Were the film made today, with the benefit of other forebears laying groundwork, Clayton and Curling’s vision would be a great deal more polished, and probably better remembered. As it is, the film has lain dormant amongst a catalogue of similar forgotten pioneers. Fortunately, it was dusted off and revived this week by the Genesis Cinema in Whitechapel, London, as a result of Sue Clayton’s new work for the Leydon Gallery, resurrecting the film’s character of the seamstress, placing her in modern London.

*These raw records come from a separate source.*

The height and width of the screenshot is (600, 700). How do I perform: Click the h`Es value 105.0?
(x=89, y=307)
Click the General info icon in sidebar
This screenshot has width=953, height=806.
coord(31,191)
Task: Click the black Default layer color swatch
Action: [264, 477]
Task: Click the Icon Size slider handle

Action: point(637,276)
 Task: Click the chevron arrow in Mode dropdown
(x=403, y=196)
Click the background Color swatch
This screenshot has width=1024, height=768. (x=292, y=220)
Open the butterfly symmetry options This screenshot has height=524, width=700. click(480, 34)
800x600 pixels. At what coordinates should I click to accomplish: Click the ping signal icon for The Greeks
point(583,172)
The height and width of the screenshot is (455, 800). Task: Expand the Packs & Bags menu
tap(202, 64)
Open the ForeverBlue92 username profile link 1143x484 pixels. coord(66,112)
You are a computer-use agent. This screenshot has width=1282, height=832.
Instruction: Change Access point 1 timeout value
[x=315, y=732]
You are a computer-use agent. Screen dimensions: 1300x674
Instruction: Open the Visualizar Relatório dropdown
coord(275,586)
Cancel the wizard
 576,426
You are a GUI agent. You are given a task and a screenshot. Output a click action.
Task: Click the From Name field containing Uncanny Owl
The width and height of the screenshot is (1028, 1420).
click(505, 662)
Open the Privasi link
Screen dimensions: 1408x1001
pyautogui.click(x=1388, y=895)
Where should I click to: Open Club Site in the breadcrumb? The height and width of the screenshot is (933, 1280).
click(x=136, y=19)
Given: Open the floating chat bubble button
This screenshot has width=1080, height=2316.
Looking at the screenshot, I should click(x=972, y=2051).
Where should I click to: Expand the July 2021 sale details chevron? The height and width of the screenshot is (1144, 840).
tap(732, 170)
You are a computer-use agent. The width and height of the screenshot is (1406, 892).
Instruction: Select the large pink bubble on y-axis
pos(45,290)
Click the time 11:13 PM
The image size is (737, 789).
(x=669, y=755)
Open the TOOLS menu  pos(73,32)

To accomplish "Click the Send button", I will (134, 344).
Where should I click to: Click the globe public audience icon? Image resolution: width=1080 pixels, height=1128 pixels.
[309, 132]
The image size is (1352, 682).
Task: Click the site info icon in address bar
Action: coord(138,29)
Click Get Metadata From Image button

In the film, as the fragments of the past come together, we see through the plight of the penniless seamstresses, supposedly beneficiaries of the industrial revolution, how capitalism reduces millions of people to lives of exploitation, bereft of hope and dignity. However, whilst class is central to its message, the film makes as an important point when it then brings in a second strand of oppression that interplays with it; gender. We see how those critical of the suffering brought about by economic relations, and those who advocate the emancipation of the working man, can also conflictingly reinforce the subjugation of women. Clayton and Curling flag up crude, hypocritical domination of male trade unionists decrying how women are driving down their husband’s wages, and calling for women to withdraw to home-life; but we also see this coupled with a critique of the ideological objectification that women suffer in patriarchal literature. 
This is illustrated by a behind-the-scenes-style exchange between the authors of The Wrongs of a Woman, a Victorian newspaper serial, in which the impoverished female protagonist falls for a wealthy student. After part 3 leaves the couple in each others arms, a discussion takes place as to how it should end – the “inevitable” conclusion being that “she should commit suicide” to further illustrate the horrors of poverty. The male authors are displayed here as key to patriarchal ideology, as objectifying female characters like this perpetuates their domination – depriving women of agency, making them hapless tools of the fates, and dependent on men of power, and men more generally, to ensure their survival.

The film itself by contrast is unwilling to give us even this depressing closure in its conclusion. The women of the piece - exploited and desperate as they are - are neither driven to suicide or to revolution. Their fate remains ambiguous, as if to suggest that the struggle remains unresolved to this day. This is the genius of The Song of the Shirt though; it pulls apart the grand historical narrative of male-driven progress – found in ‘factual’ and fictional materials - and reconstructs the constituent parts into a call to arms against modern-day patriarchal capitalism.  The film’s revival should not stop here then – after all this time, it deserves greater recognition than a one off screening. This forgotten gem about ‘lowly’ seamstresses counters the grand historical fabrications that working class women’s fate is in anybody’s hands but their own – a lesson that still needs learning, over three decades later.